La morosidad del crédito no bancario volvió a crecer en marzo y alcanzó niveles récord. Según Eco Go, los préstamos catalogados como “irrecuperables” ya equivalen al 10,8% de toda la cartera, mientras que la irregularidad total trepó al 27,5%, más de cuatro veces por encima del promedio del sistema financiero.

El deterioro en la cadena de pagos volvió a encender señales de alerta dentro del sistema financiero argentino, especialmente en el segmento del crédito no bancario, que involucra a las billeteras virtuales. En marzo, los préstamos considerados “irrecuperables” alcanzaron el 10,8% del total de la cartera de financiamiento no bancario, el nivel más alto de los últimos años.

Según un informe elaborado por Eco Go, el dato refleja el creciente estrés financiero que atraviesan los hogares, en un contexto marcado por desaceleración del consumo, caída del crédito real y pérdida de dinamismo económico.

De acuerdo con el relevamiento, el crédito no bancario acumuló dos meses consecutivos de caída en términos reales y se ubicó en $14,2 billones en marzo. Al mismo tiempo, la irregularidad total de las carteras trepó al 27,5%, muy por encima del sistema bancario tradicional. La cifra implica que más de uno de cada cuatro pesos prestados por entidades no bancarias presenta algún tipo de problema de repago.

El informe destaca que la mora del sector ya supera en más de cuatro veces la irregularidad del crédito total del sistema financiero y es 2,4 veces superior a la mora registrada en el crédito bancario destinado al consumo de familias.

El crecimiento de los créditos “irrecuperables”

Dentro del deterioro general, el dato más preocupante es el avance de la categoría “irrecuperable”, es decir, préstamos con altísimas probabilidades de no ser cobrados.

Según la Consultora, el stock de créditos catalogados bajo esta situación pasó de $177.000 millones en diciembre de 2024 a $1,542 billones en marzo de 2026. En apenas quince meses, la participación de esta categoría sobre el total de la cartera saltó desde 2,4% hasta 10,8%.

A su vez, los créditos considerados de “riesgo alto” también mostraron una fuerte expansión y ya representan el 9,9% del total, mientras que los préstamos en situación “normal” descendieron al 66,7%, cuando a fines de 2023 explicaban el 86% de la cartera.

El deterioro es visible en toda la estructura del financiamiento

Los créditos regulares – aquellos clasificados en situación normal o de bajo riesgo – pasaron de representar el 92,7% del total en diciembre de 2024 al 72,5% en marzo de este año. En paralelo, los créditos irregulares escalaron desde 7,3% hasta 27,5%.

* SUS TAREAS
1 – Según el texto sobre la morosidad del crédito no bancario, ¿a cuánto ascendió el crédito no bancario en marzo?
2 – Resuma en dos oraciones el texto sobre la morosidad del crédito no bancario.

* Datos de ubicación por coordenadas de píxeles
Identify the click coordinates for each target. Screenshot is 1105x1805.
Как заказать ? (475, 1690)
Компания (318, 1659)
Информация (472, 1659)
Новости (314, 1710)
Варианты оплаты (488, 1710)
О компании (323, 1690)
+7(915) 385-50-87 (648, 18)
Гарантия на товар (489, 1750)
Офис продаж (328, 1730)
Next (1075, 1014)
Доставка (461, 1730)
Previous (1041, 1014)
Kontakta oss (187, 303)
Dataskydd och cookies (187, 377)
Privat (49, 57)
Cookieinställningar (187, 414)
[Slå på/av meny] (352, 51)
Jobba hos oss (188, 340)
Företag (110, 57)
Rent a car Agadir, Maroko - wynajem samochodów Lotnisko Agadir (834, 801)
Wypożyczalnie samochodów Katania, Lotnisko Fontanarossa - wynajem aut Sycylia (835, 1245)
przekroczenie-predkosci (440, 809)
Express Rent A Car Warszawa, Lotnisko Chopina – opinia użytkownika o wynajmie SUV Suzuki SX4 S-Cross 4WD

* RESPUESTAS EN ORDEN
1 – A $14,2 billones.

2 – En marzo, la morosidad del crédito no bancario alcanzó niveles récord: los préstamos irrecuperables llegaron al 10,8% de la cartera y la irregularidad total trepó al 27,5%, más de cuatro veces por encima del promedio del sistema financiero. Según Eco Go, el dato refleja el creciente estrés financiero de los hogares, en un contexto de desaceleración del consumo, caída del crédito real y pérdida de dinamismo económico.